Device complications were defined as readmissions with diagnosis or procedure codes indicating loosening, breakage or malfunction of an internal orthopaedic device. Device complication codes used during the index operation were not counted because we could not determine whether they reflected problems at the index operation or a previous operation. Reoperations were identified as the first instance of any subsequent inpatient lumbar operation and not necessarily a repeat of the same procedure. We required device complications and reoperations to have a lumbar spine-specific ICD-9-CM diagnosis or procedure code.

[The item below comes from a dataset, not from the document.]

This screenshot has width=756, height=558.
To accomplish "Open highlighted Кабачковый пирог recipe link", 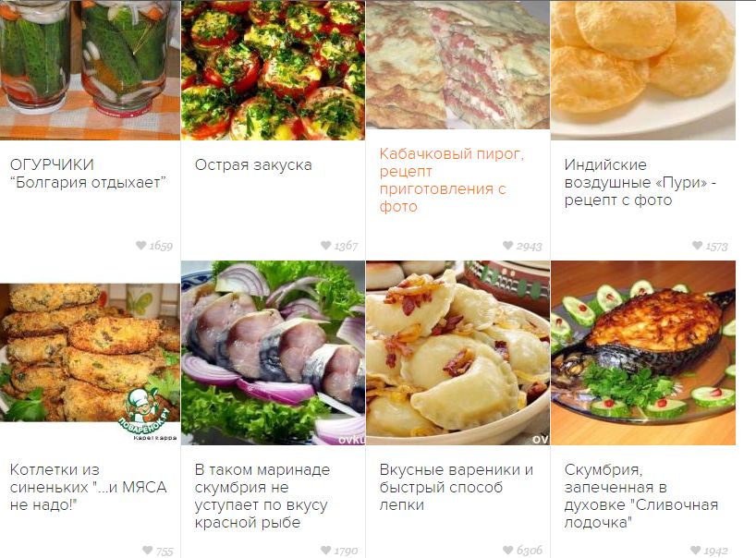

Previous algorithms, which are similar to AHRQ quality indicators,[36] were used to identify life-threatening complications and wound problems during the index admission and during a 3-month post-operative period.[17] Life-threatening complications included major medical events such as respiratory failure, myocardial infarction, cardiopulmonary resuscitation, endotracheal intubation, pneumonia, stroke, and mechanical ventilation. Myocardial infarctions and strokes that were coded as being “present-on-admission” were not counted as a complication. Wound problems included hemorrhage, debridement, wound disruption, seroma, and hematoma. Complications requiring only ambulatory care were not counted.

Surgical characteristics

Operations were characterized by the use of surgical approach (anterior, posterior, or circumferential approach), fusions combined with decompression (discectomy or laminectomy), fusions of three or more disc levels (4 or more vertebrae), use of instrumentation, and bone morphogenetic protein.

Covariates

Because patient characteristics could explain differences in outcomes between states, we also adjusted for age, sex, comorbidity, previous surgery, and diagnosis. An “enhanced” version of the Charlson index was used to adjust for comorbidity.[37] This index was entered into our analysis as a categorical variable grouped as “none”, “one”, or “two or more”. The latter category was designed because only a small number of patients had two or more listed comorbidity conditions. Since this index includes myocardial infarctions and strokes, and these are among the life-threatening complications that we sought to identify, we excluded these items from the comorbidity score.

Analysis

The annual rates of lumbar fusion operations for degenerative diagnoses paid by WC programs were directly standardized by sex and age using state-specific population denominators of employed adults (ages 20–65) from the US Census Bureau. Direct standardization involves reporting the sum of the age- and sex-specific crude rates that we observed multiplied by their corresponding proportions in the denominator. The denominator for employed populations was calculated by multiplying the state-specific civilian population within each age and sex-stratum by their corresponding proportion for employed individuals.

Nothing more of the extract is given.